start Excerpt

# vacum lines `



## 1990gti (Aug 3, 2005)

alright guys ive got a little problem with my 86 5000 turbo motor, it runs, but i hooked up the blow off valve to my car ran good, then i ****ed around with the vacum lines and i would like to know where each vacum line starts and ends at, 
waste gate line?
one attacted on to the master cylineder, 
blow off valve. and where to connect the boost gage too
and theres a line that comes from the fire wall dont know where these go


----------



## roortoob (Apr 9, 2007)

There are 2 wastegate lines...one goes to the intake manni, split off the same line as the ISV, differential lock switch, deceleration shuf off valve, and ECU. The other should go to the wastegate frequency valve, and back to the intake manni (the 3rd line on the WFV should go to the compressor intake boot). If you're looking at the intake manifold from the front of the car, it's the one on the rear, closest to the driver side.

end Excerpt
start Dataset content

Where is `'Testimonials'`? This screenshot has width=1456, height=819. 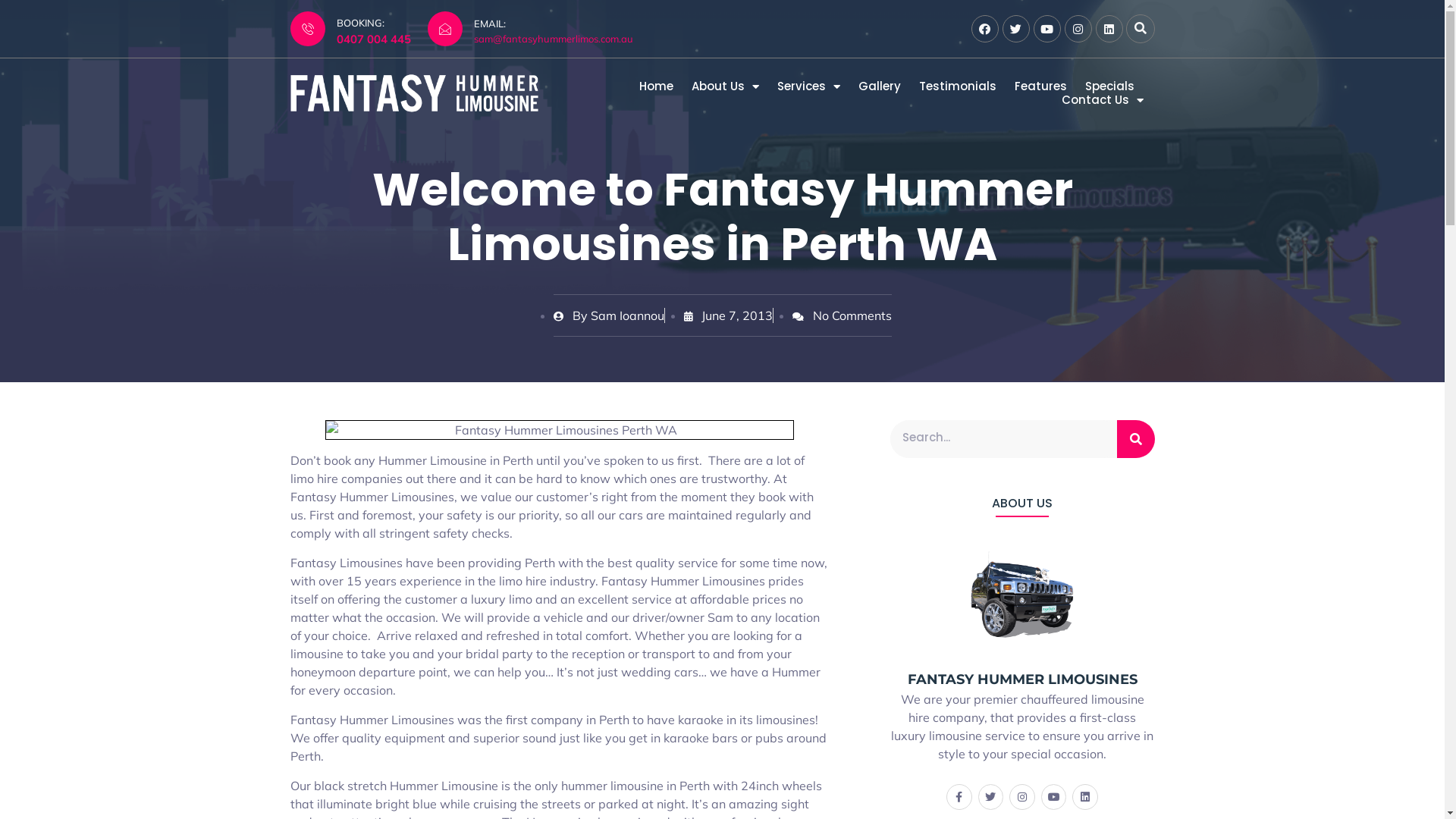 'Testimonials' is located at coordinates (956, 86).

end Dataset content

What is required: Please retype the vacuum line thread between "There are 2" and "the driver side.", inclusive. The material has no connection to the vacuum line thread.

Solution for this problem:
There are 2 wastegate lines...one goes to the intake manni, split off the same line as the ISV, differential lock switch, deceleration shuf off valve, and ECU. The other should go to the wastegate frequency valve, and back to the intake manni (the 3rd line on the WFV should go to the compressor intake boot). If you're looking at the intake manifold from the front of the car, it's the one on the rear, closest to the driver side.